Oettl Felix C, Weinblatt Aaron I, Lyman Stephen, Wang Shu-Han, Parides Michael, Coxe Francesca, Lee Gwo-Chin, Ranawat Amar S, Gonzalez Della Valle Alejandro
Hospital for Special Surgery, New York, NY, USA.
Department of Orthopedic Surgery, Balgrist University Hospital, University of Zürich, Zurich, Switzerland.
J Orthop. 2025 Aug 12;70:202-207. doi: 10.1016/j.jor.2025.08.018. eCollection 2025 Dec.
Robotic assistance in total hip arthroplasty (THA) has increased, but the influence on outcomes compared to manual THA remains uncertain. With the growing emphasis on reducing opioid consumption after arthroplasty, we studied whether robotic assistance was associated with length of stay (LOS), pain, and opioid use after THA.
We included 14,501 opioid-naïve patients who underwent THA at a single institution between 2019 and 2023 (8900 manual and 5601 robotic). In-hospital pain scores (NRS), LOS, and opioid consumption patterns were collected. Opioid dosages were converted to morphine milligram equivalents (MMEs). After preliminary bivariate analysis, multivariable linear regression analyses were performed adjusting for age, sex, race, BMI, ASA-class, smoking status, cement use, marital status, year of surgery, surgeon experience, approach and periarticular injection.
Robotic THA was associated with significantly shorter LOS (Estimate: 6.8 h, 95 %CI: 8.0, -5.6, p < 0.0001). Robotic THA patients had higher minimal and mean pain scores (Estimate: 0.03, 95 %CI: 0.02-0.05, p < 0.001; Estimate: 0.08, 95 %CI: 0.03, 0.14, p = 0.0042). Robotic THA patients used less MMEs per hour of hospitalization (Estimate -0.11 MMEs, 95 %CI -0.174, -0.039, p = 0.0021), but were prescribed more MMEs at discharge (Estimate: 3.59 MMEs, 95 %CI: 0.323, 6.856, p = 0.0312). The differences in MMEs refilled after discharge and total 90-day opioid prescription patterns were not significant.

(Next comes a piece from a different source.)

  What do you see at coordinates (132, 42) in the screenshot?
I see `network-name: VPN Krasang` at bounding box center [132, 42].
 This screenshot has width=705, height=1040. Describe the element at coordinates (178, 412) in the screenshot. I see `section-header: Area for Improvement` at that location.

Robotic assistance in THA was independently associated with a slightly shorter LOS. The significantly higher pain scores (0.08 points of NRS) and lower in-hospital opioid consumption (0.11 MMEs/hour) suggest that while some statistically significant differences exist between robotic-assisted and manual THA, these differences may not be clinically meaningful.
全髋关节置换术(THA)中机器人辅助的应用有所增加,但与手动THA相比,其对手术结果的影响仍不确定。随着人们越来越重视减少关节置换术后的阿片类药物消耗,我们研究了机器人辅助是否与THA后的住院时间(LOS)、疼痛及阿片类药物使用有关。

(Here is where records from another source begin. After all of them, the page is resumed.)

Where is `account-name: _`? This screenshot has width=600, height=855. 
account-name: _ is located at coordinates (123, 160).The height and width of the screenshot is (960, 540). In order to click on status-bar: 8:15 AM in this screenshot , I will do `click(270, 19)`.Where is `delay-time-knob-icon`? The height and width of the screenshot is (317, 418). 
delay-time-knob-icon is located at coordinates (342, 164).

我们纳入了2019年至2023年间在单一机构接受THA的14501例未使用过阿片类药物的患者(8900例手动手术和5601例机器人辅助手术)。收集了住院期间的疼痛评分(NRS)、LOS及阿片类药物消耗模式。阿片类药物剂量换算为吗啡毫克当量(MMEs)。在进行初步双变量分析后,进行多变量线性回归分析,并对年龄、性别、种族、BMI、ASA分级、吸烟状况、骨水泥使用、婚姻状况、手术年份、外科医生经验、手术入路及关节周围注射进行校正。

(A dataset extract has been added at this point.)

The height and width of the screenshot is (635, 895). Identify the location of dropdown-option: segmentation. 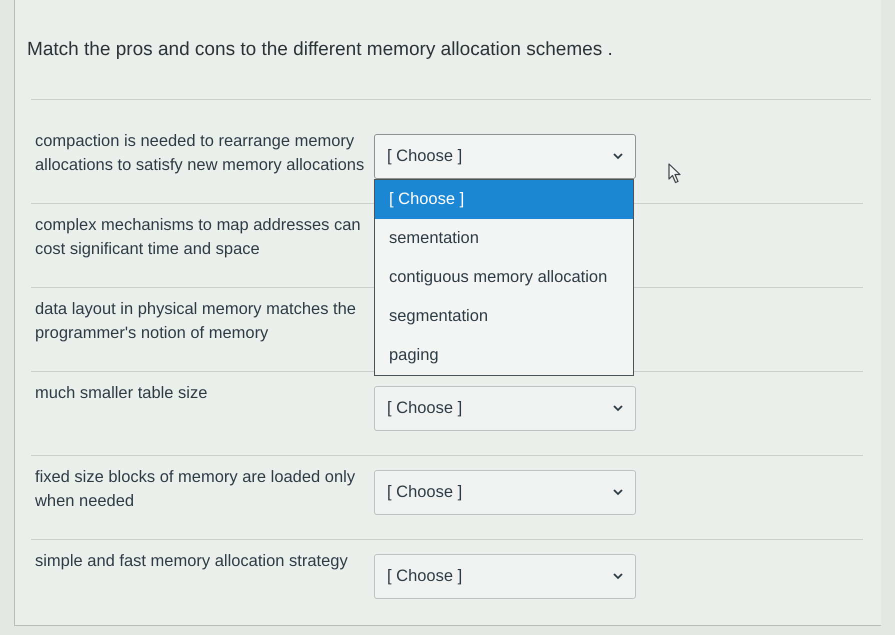
(504, 316).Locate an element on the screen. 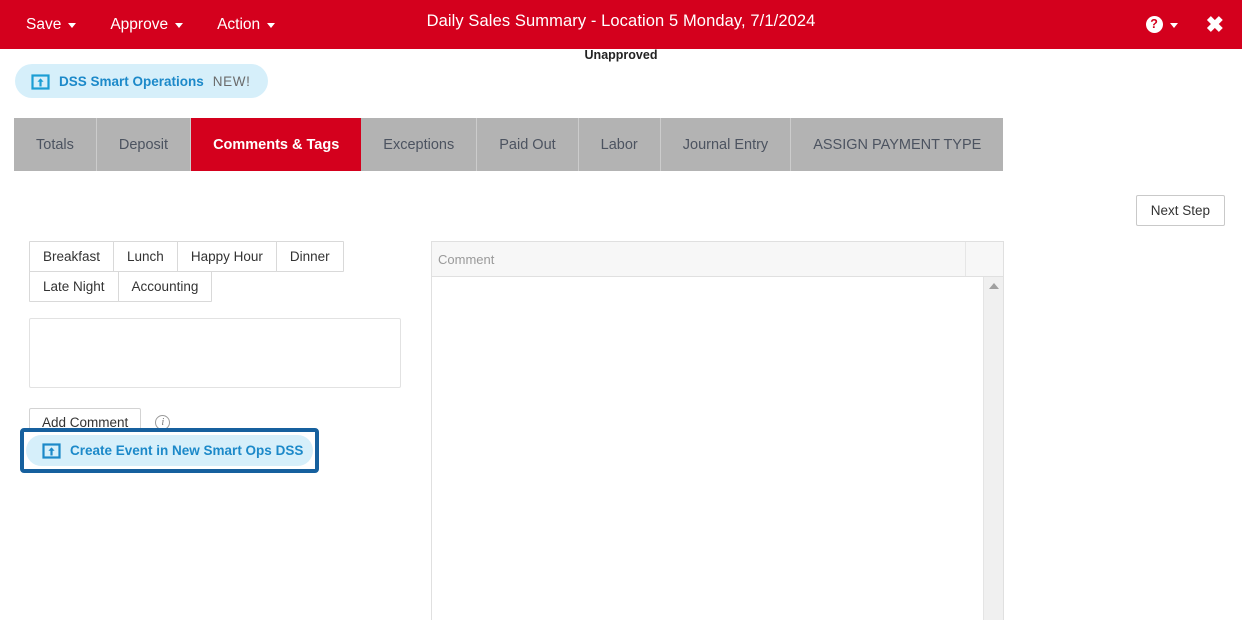 This screenshot has width=1242, height=620. column-header-actions is located at coordinates (984, 259).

机器人辅助THA与显著缩短的LOS相关(估计值:6.8小时,95%CI:-8.0,-5.6,p<0.0001)。机器人辅助THA患者的最低和平均疼痛评分更高(估计值:0.03,95%CI:0.02-0.05,p<0.001;估计值:0.08,95%CI:0.03,0.14,p=0.0042)。机器人辅助THA患者每住院小时使用的MMEs更少(估计值-0.11 MMEs,95%CI -0.174,-0.039,p=0.0021),但出院时开具的MMEs更多(估计值:3.59 MMEs,95%CI:0.323,6.856,p=0.0312)。出院后补充的MMEs差异及90天阿片类药物总处方模式差异不显著。
THA中的机器人辅助与略短的LOS独立相关。显著更高的疼痛评分(NRS增加0.08分)和更低的住院期间阿片类药物消耗(0.11 MMEs/小时)表明,虽然机器人辅助THA和手动THA之间存在一些统计学上的显著差异,但这些差异可能没有临床意义。